Nitelikli iş gücü açığını kapatmak için üçüncü ülkelere bel bağlayan AB, bu konuya Tunus ile mutabakatta da yer verdi. Buna göre Tunus'tan yüksek nitelikli iş gücünün çalışmak üzere AB ülkelerine taşınması önündeki engeller azaltılacak. Erasmus adı verilen öğrenci değişim programı da Tunus'u da içine alacak şekilde genişletilecek.
İnsan hakları eleştirisi
Uluslararası Af Örgütü ise Tunus ile mutabakata imza atan AB'yi temel insan hakları standartlarını hiçe saymakla suçlayarak "Tunus yetkililerinin Sahra Altı Afrikalı göçmenlere karşı şiddet ve ihlalleri artarken alınan bu karar, önceki benzer anlaşmalardan hiç ders çıkarılmadığını gösteriyor. Bu da AB'yi er geç yaşanacak acılarda suç ortağı yapar" açıklamasında bulundu.

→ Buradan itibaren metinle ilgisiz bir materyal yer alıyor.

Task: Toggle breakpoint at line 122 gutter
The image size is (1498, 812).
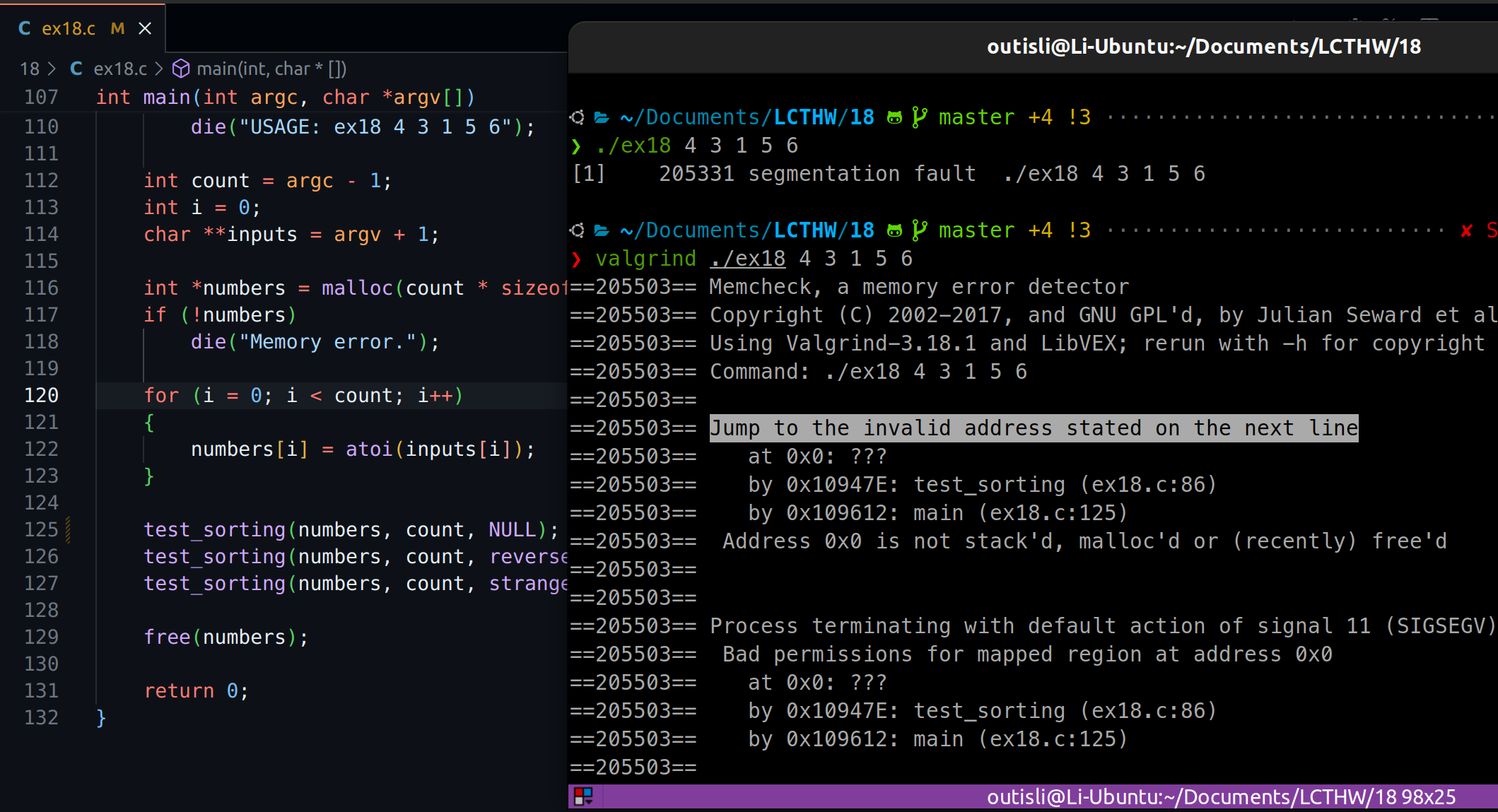Action: (x=13, y=449)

Uluslararası Af Örgütü Avrupa Enstitüleri Ofisi Direktörü Eve Geddie, Tunuslu yetkililerin kısa süre önce aralarında çocukların da bulunduğu yüzlerce kişiyi Tunus'un çöl sınırlarında, başlangıçta su, gıda ve barınma imkanı olmadan mahsur bıraktığını söyleyerek "Hatalı bir muhakemeye dayanan ve yetkililerin işlediği ciddi insan hakları ihlallerine dair gitgide artan kanıtlara rağmen imzalanan bu anlaşma, halihazırda başarısız olmuş göç politikalarının tehlikeli bir biçimde genişlemesine yol açacak. Anlaşma, AB'nin Tunus Cumhurbaşkanı ve hükümetinin gittikçe daha baskıcı hale gelen tavrını kabullendiğine işaret ediyor" dedi.